Зубы у Стива, прикусывающего его шею, были острые, как и когти, впивающиеся в бока, и сам он словно стал в разы больше благодаря уверенным движениям и переставшему дрожать голосу, и Джеймс поймал себя на мысли, что не так он представлял себе расклад между ними на сегодняшний вечер, и нужно бы что-то сделать, пока его не перегнули через подлокотник собственного дивана. Только спустя минуту мир все равно вернулся к привычному устройству, потому что Роджерс, кажется, не знал, что с ним делать, и, несмотря на уверенные движения, руки, сжимающие талию и оглаживающие хвост, барьер штанов по-прежнему не преодолели.

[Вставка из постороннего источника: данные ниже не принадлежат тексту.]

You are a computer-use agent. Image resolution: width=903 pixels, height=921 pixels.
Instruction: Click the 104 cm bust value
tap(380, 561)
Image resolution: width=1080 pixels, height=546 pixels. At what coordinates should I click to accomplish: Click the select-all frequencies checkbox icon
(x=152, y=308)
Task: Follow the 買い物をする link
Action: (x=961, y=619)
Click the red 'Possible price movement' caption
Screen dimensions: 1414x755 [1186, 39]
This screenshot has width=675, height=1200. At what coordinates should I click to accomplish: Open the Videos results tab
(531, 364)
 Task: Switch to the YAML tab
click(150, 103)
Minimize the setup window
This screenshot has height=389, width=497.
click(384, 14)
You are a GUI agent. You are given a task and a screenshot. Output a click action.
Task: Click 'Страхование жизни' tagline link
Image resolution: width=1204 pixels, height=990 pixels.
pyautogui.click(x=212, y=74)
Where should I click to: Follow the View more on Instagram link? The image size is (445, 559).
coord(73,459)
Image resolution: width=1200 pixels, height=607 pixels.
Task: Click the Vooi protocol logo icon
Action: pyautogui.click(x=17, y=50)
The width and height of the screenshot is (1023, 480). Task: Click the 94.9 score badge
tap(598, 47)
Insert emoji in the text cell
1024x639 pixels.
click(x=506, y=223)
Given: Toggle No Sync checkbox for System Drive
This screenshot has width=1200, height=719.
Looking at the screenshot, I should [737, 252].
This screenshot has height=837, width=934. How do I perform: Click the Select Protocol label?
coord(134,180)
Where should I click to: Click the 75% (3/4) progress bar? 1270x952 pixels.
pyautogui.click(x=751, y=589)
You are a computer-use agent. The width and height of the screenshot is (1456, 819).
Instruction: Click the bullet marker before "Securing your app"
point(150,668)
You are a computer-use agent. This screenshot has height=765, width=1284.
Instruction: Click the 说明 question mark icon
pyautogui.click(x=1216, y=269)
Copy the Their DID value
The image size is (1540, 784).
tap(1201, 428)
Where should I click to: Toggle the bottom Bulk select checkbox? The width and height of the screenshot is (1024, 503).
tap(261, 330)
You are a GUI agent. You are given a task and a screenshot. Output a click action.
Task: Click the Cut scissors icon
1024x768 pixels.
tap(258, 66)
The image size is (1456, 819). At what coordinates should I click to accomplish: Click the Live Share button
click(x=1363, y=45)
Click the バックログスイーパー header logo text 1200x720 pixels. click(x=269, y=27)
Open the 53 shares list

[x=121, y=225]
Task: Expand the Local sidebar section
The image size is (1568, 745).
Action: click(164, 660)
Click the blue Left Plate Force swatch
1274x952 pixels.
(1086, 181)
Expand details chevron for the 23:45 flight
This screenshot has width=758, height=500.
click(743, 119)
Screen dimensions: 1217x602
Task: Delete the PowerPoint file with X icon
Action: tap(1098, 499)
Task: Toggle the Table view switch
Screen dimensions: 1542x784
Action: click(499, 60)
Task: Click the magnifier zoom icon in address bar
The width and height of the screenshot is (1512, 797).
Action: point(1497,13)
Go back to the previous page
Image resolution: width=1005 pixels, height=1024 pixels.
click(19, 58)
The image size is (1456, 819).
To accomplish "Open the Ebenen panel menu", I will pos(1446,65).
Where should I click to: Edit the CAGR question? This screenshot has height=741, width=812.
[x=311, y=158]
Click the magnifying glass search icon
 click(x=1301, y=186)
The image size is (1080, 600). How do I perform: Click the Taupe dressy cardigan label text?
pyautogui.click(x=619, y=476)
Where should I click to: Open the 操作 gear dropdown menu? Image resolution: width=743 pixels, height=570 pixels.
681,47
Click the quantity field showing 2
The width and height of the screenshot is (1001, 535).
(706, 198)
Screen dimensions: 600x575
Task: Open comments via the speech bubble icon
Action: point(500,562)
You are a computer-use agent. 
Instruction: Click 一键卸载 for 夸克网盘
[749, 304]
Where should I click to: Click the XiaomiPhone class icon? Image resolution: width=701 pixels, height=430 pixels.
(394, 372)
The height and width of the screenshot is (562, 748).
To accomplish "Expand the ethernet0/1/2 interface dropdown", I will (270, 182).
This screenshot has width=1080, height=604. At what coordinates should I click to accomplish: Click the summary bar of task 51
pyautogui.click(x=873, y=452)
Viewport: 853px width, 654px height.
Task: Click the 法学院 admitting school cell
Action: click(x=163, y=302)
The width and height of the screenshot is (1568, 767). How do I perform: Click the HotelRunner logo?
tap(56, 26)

Изловчиться развернуться так, чтобы поймать Стива в собственные объятья, как капкан, оказалось легким делом: тот не сопротивлялся, моментально отказываясь от своей взятой случайно активной позиции, благодарно выдохнул, расслабляясь, и белые уши прижались к голове, выражая покорность и подчинение. Даже нос, мелко дрожавший от волнения, замер по первой команде:


- Расслабься. - А когда Джеймс прикусил ему ухо, Роджерс вовсе сотворил самую незаконную вещь на свете, которую ни один нормальный человек в здравом уме не должен позволять себе делать с незнакомцем, чем добил его окончательно, заставляя с каким-то первобытным рыком набрасываться на себя, словно зверя на добычу: когда Джеймс обвил его бедра хвостом, тот дернул своим, приподнимая и прижимаясь теснее к Джеймсову. Мех к меху, подпушь к подпуши. И Барнс едва не спустил в штаны, чувствуя, как чужой хвост мелко дрожит, накрытый его собственным.